- ASSIGNED TASK:
Exactly the lines from the one with "Task: Click 'Limited" through the end of the records below are needed, minus any pictures.

- SUPPLIED MATERIAL:
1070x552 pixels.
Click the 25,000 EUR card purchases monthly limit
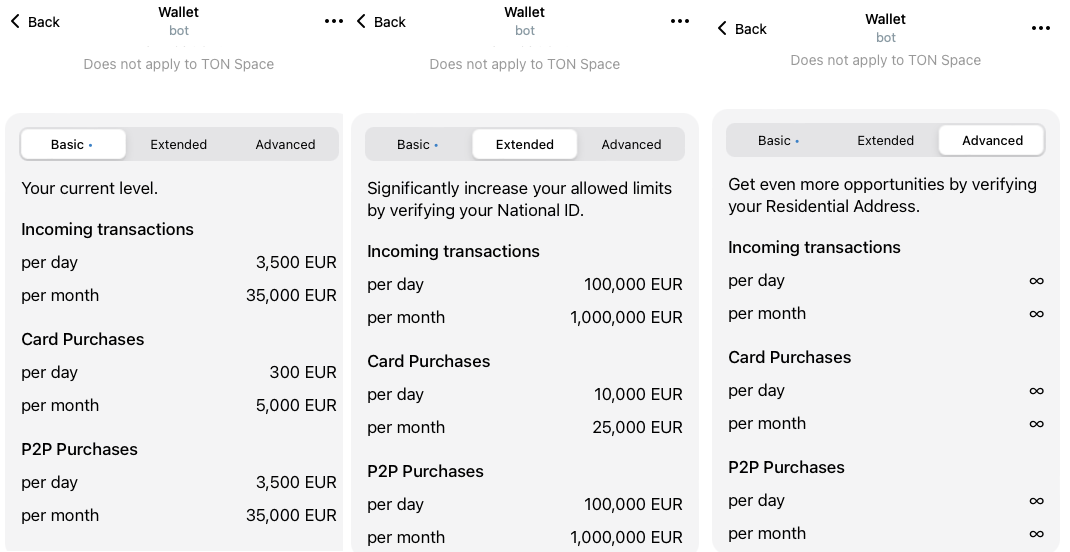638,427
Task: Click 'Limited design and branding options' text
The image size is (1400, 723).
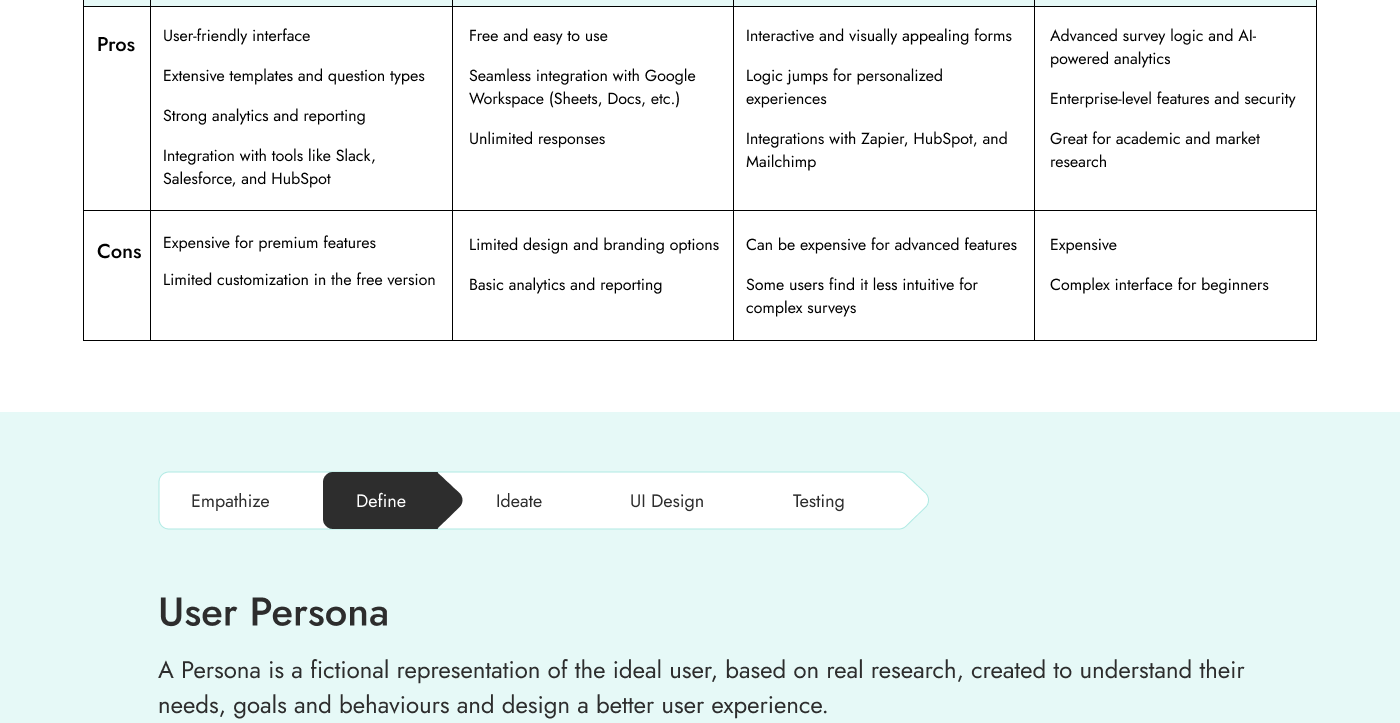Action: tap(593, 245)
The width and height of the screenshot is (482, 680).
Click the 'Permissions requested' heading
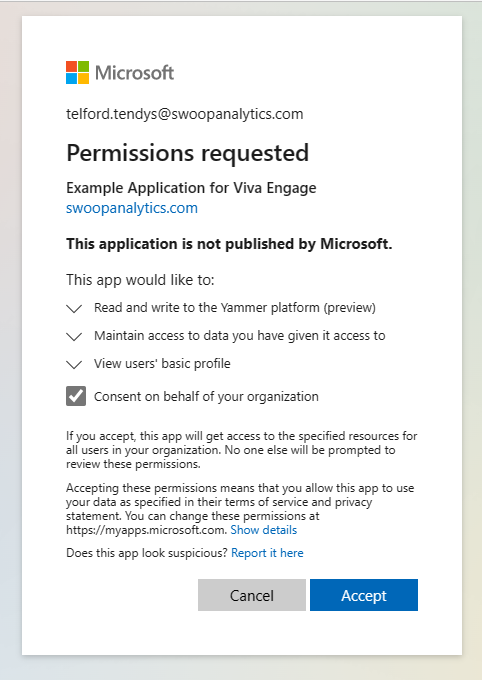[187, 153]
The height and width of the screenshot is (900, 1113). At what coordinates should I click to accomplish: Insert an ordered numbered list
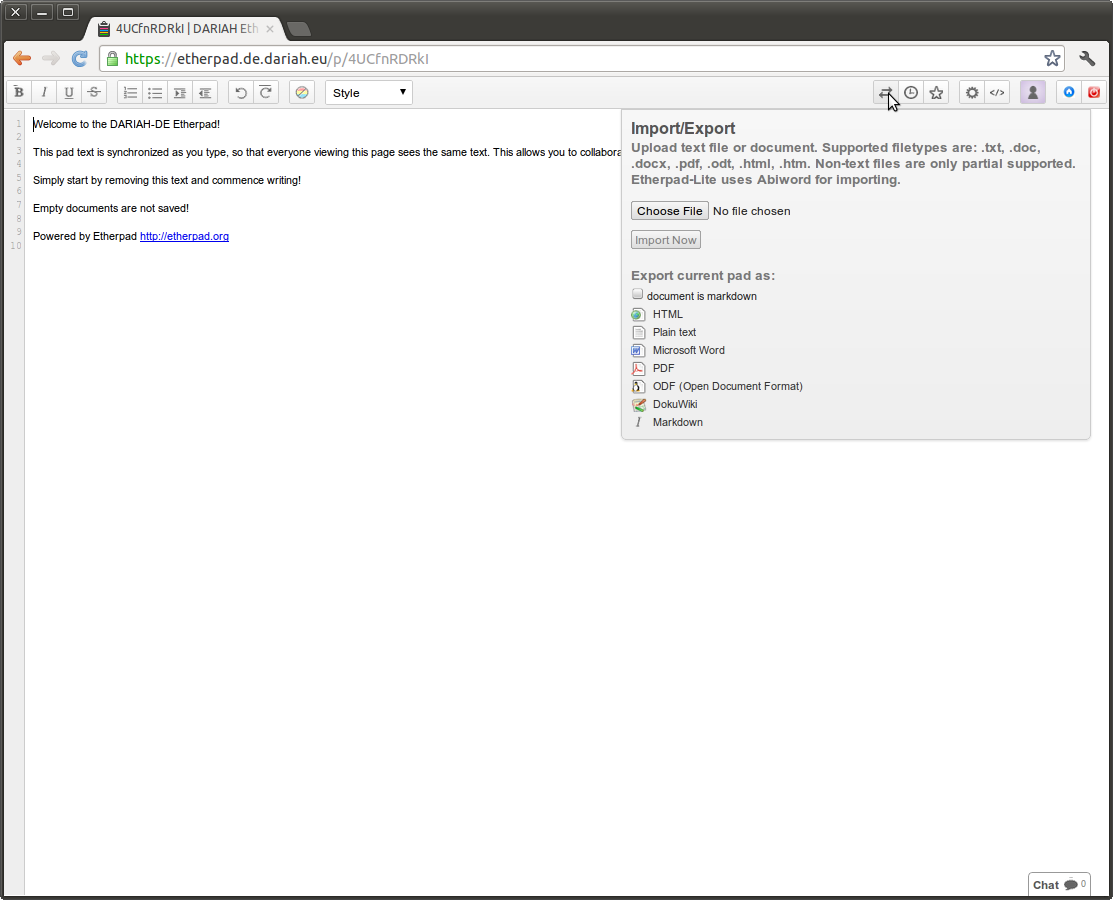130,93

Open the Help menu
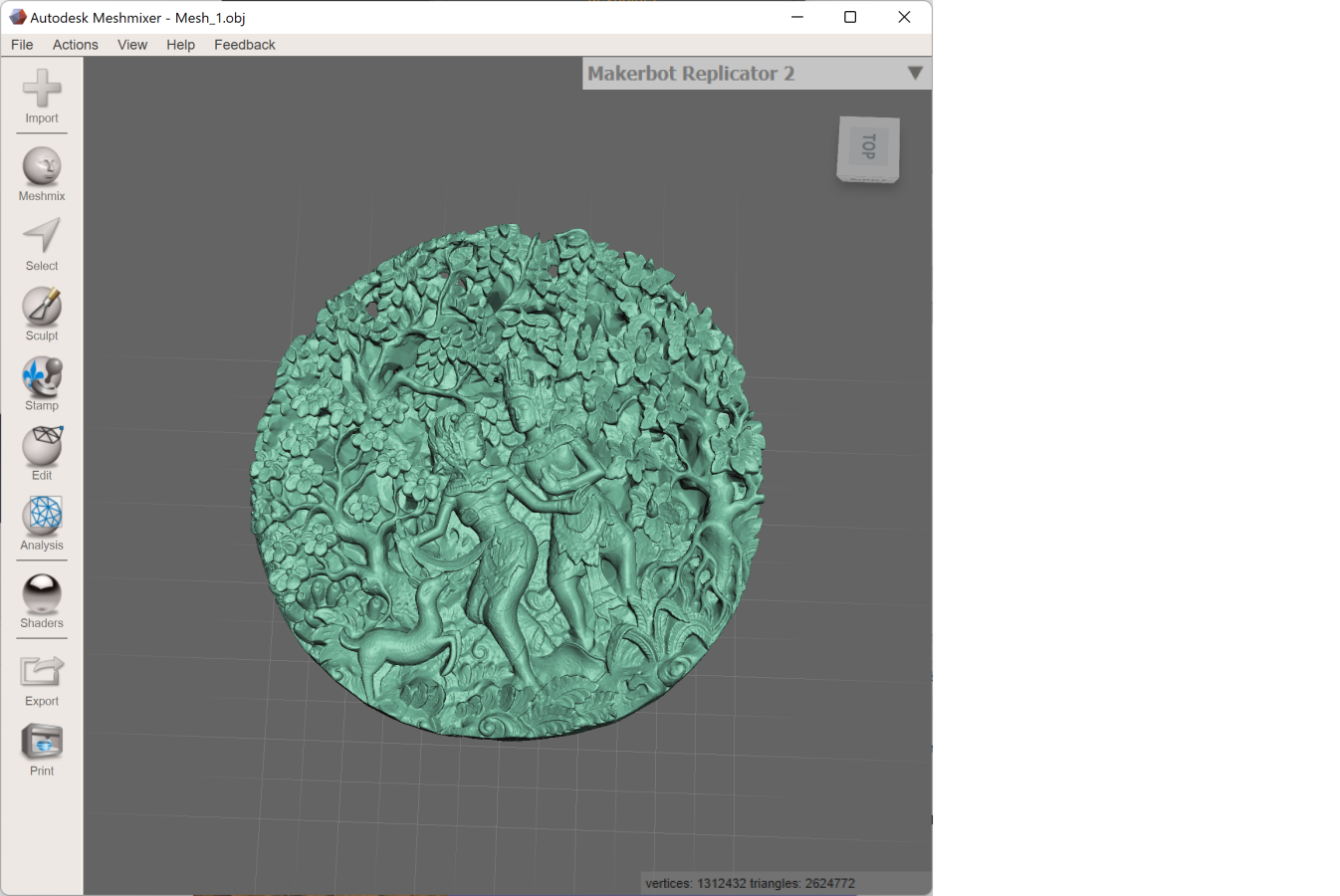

- OUTPUT:
Task: Click 'Limited design and branding options' text
The image size is (1400, 723).
Action: tap(593, 245)
The width and height of the screenshot is (482, 680).
Click the 'Permissions requested' heading
[187, 153]
The height and width of the screenshot is (900, 1113). At what coordinates should I click to accomplish: Insert an ordered numbered list
130,93

Open the Help menu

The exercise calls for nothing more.